Charlie remained standing in the stall. The horse nudged her side. She stroked its forehead. “What are we going to do with her, Bluebell?” she whispered. She ran her hand down the silky coat of the horse’s neck and thought of the tender, sensitive care that Jenny gave Bluebell. And then Charlie realized that Jenny—like the Fabergé egg she’d just inherited—was not only beautiful, but also very fragile. She wondered if, in a few years, Jenny would go to Smith. If she did, Charlie would have to insist that she not live off campus with Tess. Because whether her daughter liked it or not, the artsy,
bohemian life that her old friend lived was simply not in Jenny’s genes.
Charlie slowly left the stall and went through the barn. She thought of Tess. She thought of Marina. And then Charlie wondered if what had seemed so right so long ago, had, in fact, been very, very wrong.
The small bell jingled above the door, sprinkling a warm summer welcome of melodic harmony. Tess entered the store and inhaled the thick smells of musty old books and rich, roasted coffee—intimate, comfortable smells of the cozy things that filled her heart. Familiarity had always been important to Tess; newness distressed her.
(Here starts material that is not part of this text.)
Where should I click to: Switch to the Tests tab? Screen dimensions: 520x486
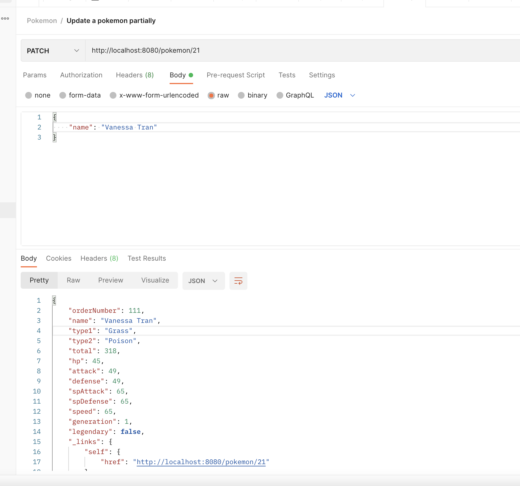click(287, 75)
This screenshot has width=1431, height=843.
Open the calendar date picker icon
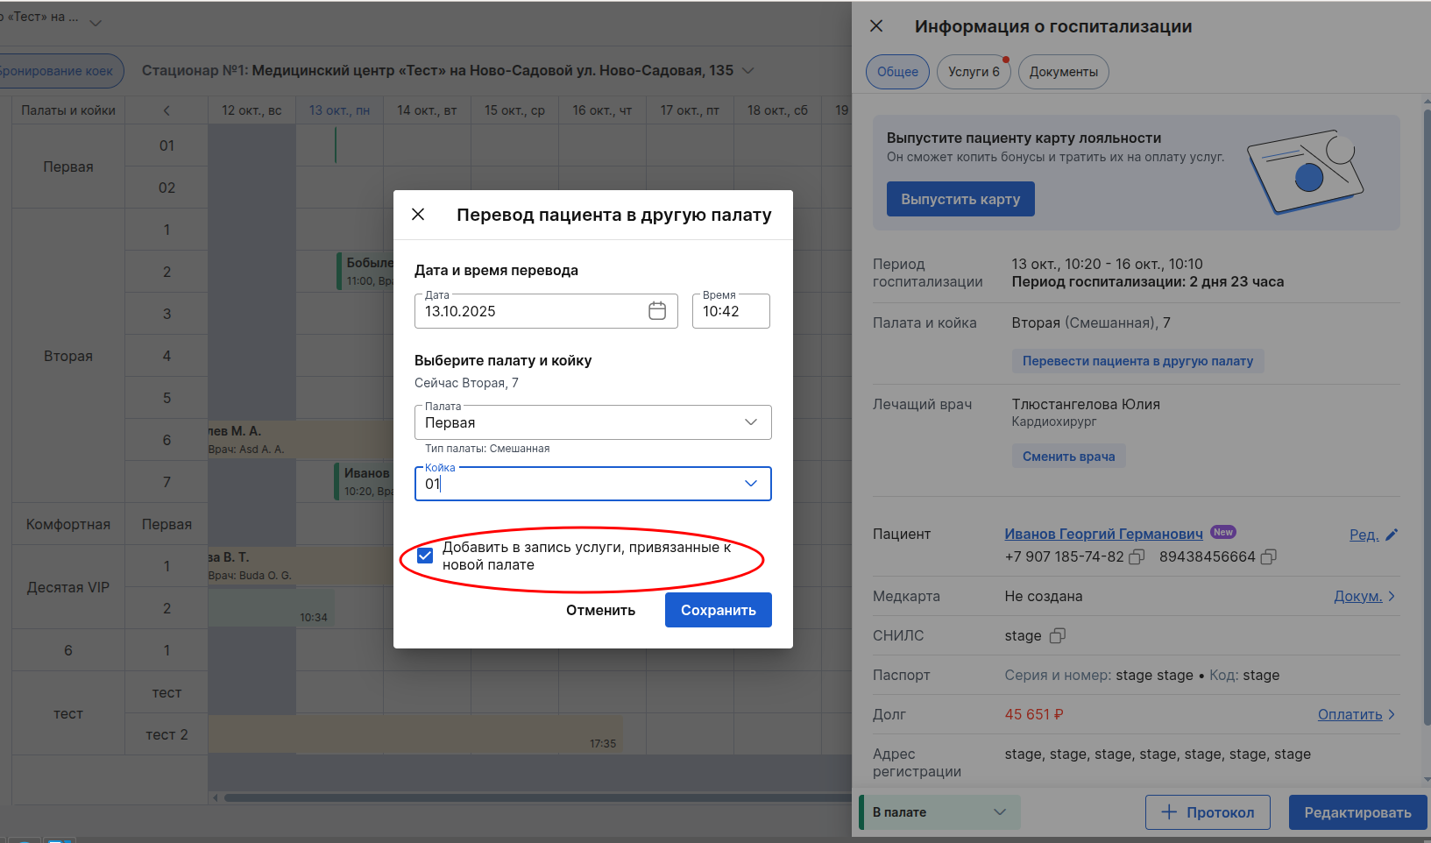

“Morning, Dell,” Tess called out.
From behind a rack of bound
National Geographics
shuffled a short, round woman, her gray hair pulled back in a single braid, her long, gathered skirt billowing behind her, her sleeveless gingham shirt peeking out from the waistband, revealing the same, soft, simple plumpness of the rag dolls Dell collected. There was a small catch in Tess’s throat as she realized that aside from the gray hair, aside from the long braid, Tess was almost a mirror image of Dell. The problem was, Dell was well into her sixties, nearly three decades older than Tess. She wondered how long it would be before her face, too, began to sag.